May 25, 2013
Standard & Poor's complete report
Unsolicited Ratings On Argentina Lowered To 'B-' On Increasing Risks To Policymaking; Outlook Is Negative
- On Oct. 26, the US Second Circuit Court of Appeals affirmed the ruling by a District Court in New York on the effect of the equal treatment provision in the terms of certain Argentinean bonds.
- This, along with recent events, including the payment in local currency of a provincial bond denominated in US dollars and the blocking of an Argentinean Navy ship in Ghana by holders of defaulted sovereign debt, highlight the increasing challenges the government will likely continue to face to design its economic and debt management policy.
- We are lowering our unsolicited ratings on the Republic of Argentina to 'B-' from 'B' to reflect our view of these risks.
- The outlook is negative, reflecting the risks we believe Argentina will likely continue to face to withstand pressures on its external liquidity.
On Oct. 30, 2012, Standard & Poor's Ratings Services lowered its unsolicited long-term sovereign credit ratings on the Republic of Argentina to 'B-' from 'B'. The outlook on the longterm ratings is negative. We also lowered our transfer and convertibility assessment on Argentina to 'B-' from 'B'.
The downgrade reflects our view that the government of Argentina could face increasing debt management risks. This follows the ruling by the Second Circuit Court of Appeals of the USaffirming the judgment of the New York District Court granting summary judgment to plaintiffs on their claims for breach of an equal treatment provision in the terms of the bonds. This ruling could effectively increase Argentina's liabilities and the government's debt service. In addition, we consider that recent negative events highlight the increasing challenges the government of
Argentina will likely continue to face to define its economic policy management and financial program over the near term. These events include the payment in local currency of a province liability denominated in US dollars issued under Argentinean law and the blocking of a navy ship in Ghana by litigants from the 2001 sovereign default.
Although we don't expect the Appeal Court rule in New York to have an immediate impact on debt service because the procedure for implementing the equal treatment provision has not yet been defined, it will make it more difficult for Argentina to normalize its relationship with private, bilateral, and multilateral lenders. Argentina has now been in default with Paris Club lenders for 11 years.
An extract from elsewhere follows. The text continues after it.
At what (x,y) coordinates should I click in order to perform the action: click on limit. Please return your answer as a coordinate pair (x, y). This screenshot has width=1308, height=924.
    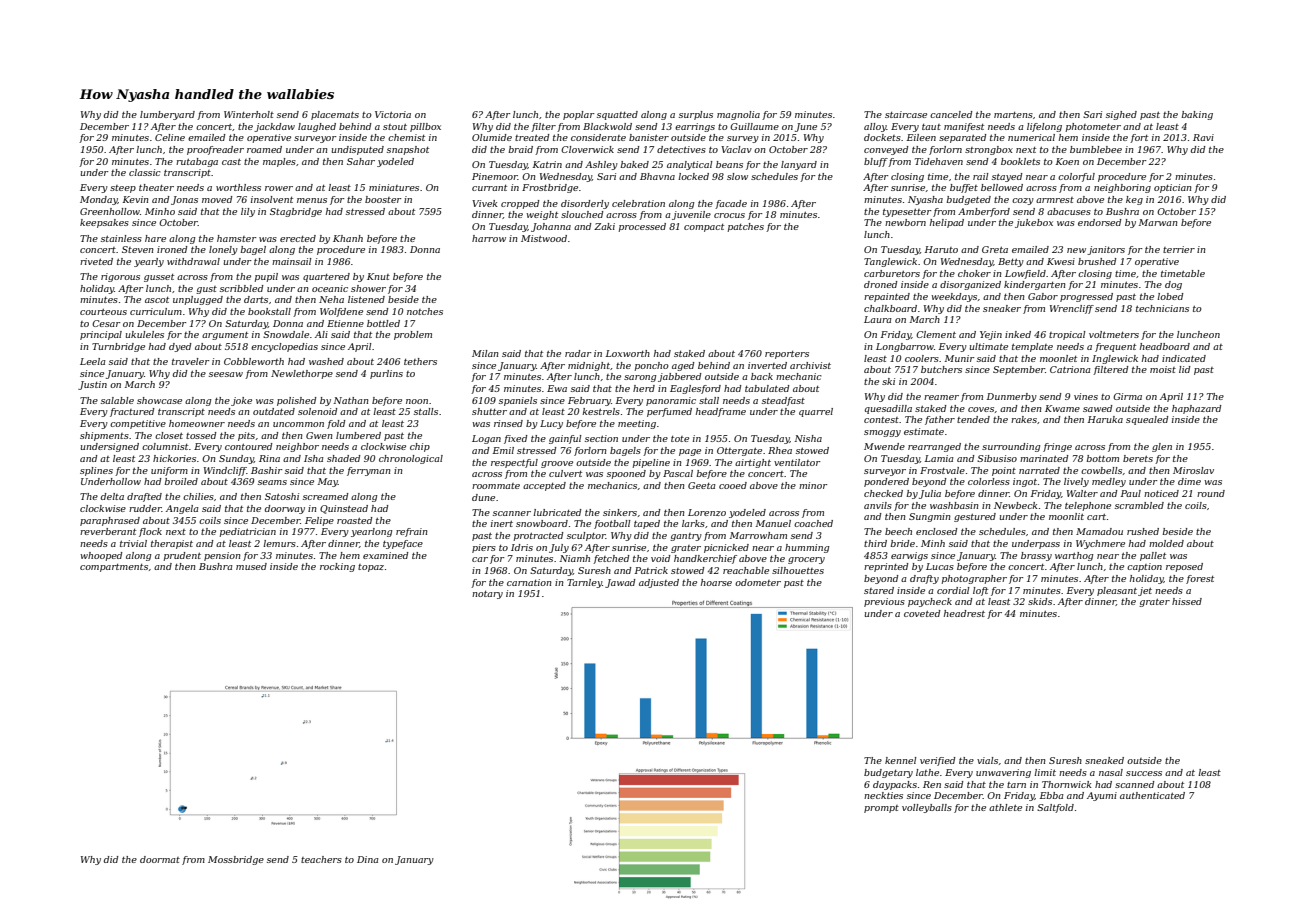
    Looking at the image, I should click on (1045, 772).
Our rating on Argentina is also based on our view that policies enacted since the October 2011 presidential elections could, over time, increase the risk of a deterioration in the country's macroeconomic framework, put pressure on its external liquidity, and weaken its medium-term growth prospects. These policies include rising restrictions on international trade and access to foreign currency, a modification to the Central Bank charter, and growing public-sector intervention into different sectors of the economy.
We believe that these actions could exacerbate the existing weaknesses in Argentina's economy, including high inflation (which continues to appreciate Argentina's real exchange rate) and increasingly rigid government expenditures, and result in a deteriorating medium-term fiscal outlook and investment conditions. We expect real GDP to expand about 1.5% in 2012.
Although Argentina had $45.3 billion of international reserves at the end of September 2012, equal to five months of current account payments, we see risks to the nation's external liquidity over the medium term. The combination of a weak global economy, growing uncertainty from both foreign and local market participants, and restricted access to foreign financing could, over time, raise the risk of a loss of external liquidity.
High inflation contributed to a decrease in the real value of government local currency debt over the past five years. That, along with balanced budgets or small deficits until 2011 and rapid GDP growth, led to a decline in debt versus GDP since 2007. Argentina's gross general government debt is falling toward 39% of GDP at the end of 2012 from 60% in 2007. The central government relies on public-sector entities to refinance maturing market debt, a policy that has moderated its rollover risk. In addition, principle payments on capital market debt are expected to decrease significantly in 2013. However, the government will still need to service a significant payment on the GDP warrants bond on Dec. 15, 2012, for a combination of US$2.8 billion denominated in U.S. dollars and US$834 million denominated in Argentinean pesos. After that, we expect external debt payments with private creditors (excluding multilateral and bilateral entities) to fall from $7.0 billion in 2012 (about 1.4% of GDP) to $4.0 billion in 2013 (0.7% of GDP) and $2.0 billion in 2014 (0.3% of GDP). We assume government agencies will continue to cover financing for budget deficits.
The negative outlook indicates at least a one-in-three chance of a downgrade over the next 12 months. We could consider lowering our ratings as a result of increasing risks on external debt payments stemming from the legal actions against Argentina in international courts; a worsening external position, mostly likely from financial outflows; or additional policy actions that exacerbate political polarization and further diminish Argentina's growth prospects. On the other hand, the ratings could stabilize if we see that the government takes actions that restore investor confidence about the economy's medium-term prospects (on the monetary or structural front) and, thus, reduce uncertainty about its external liquidity position.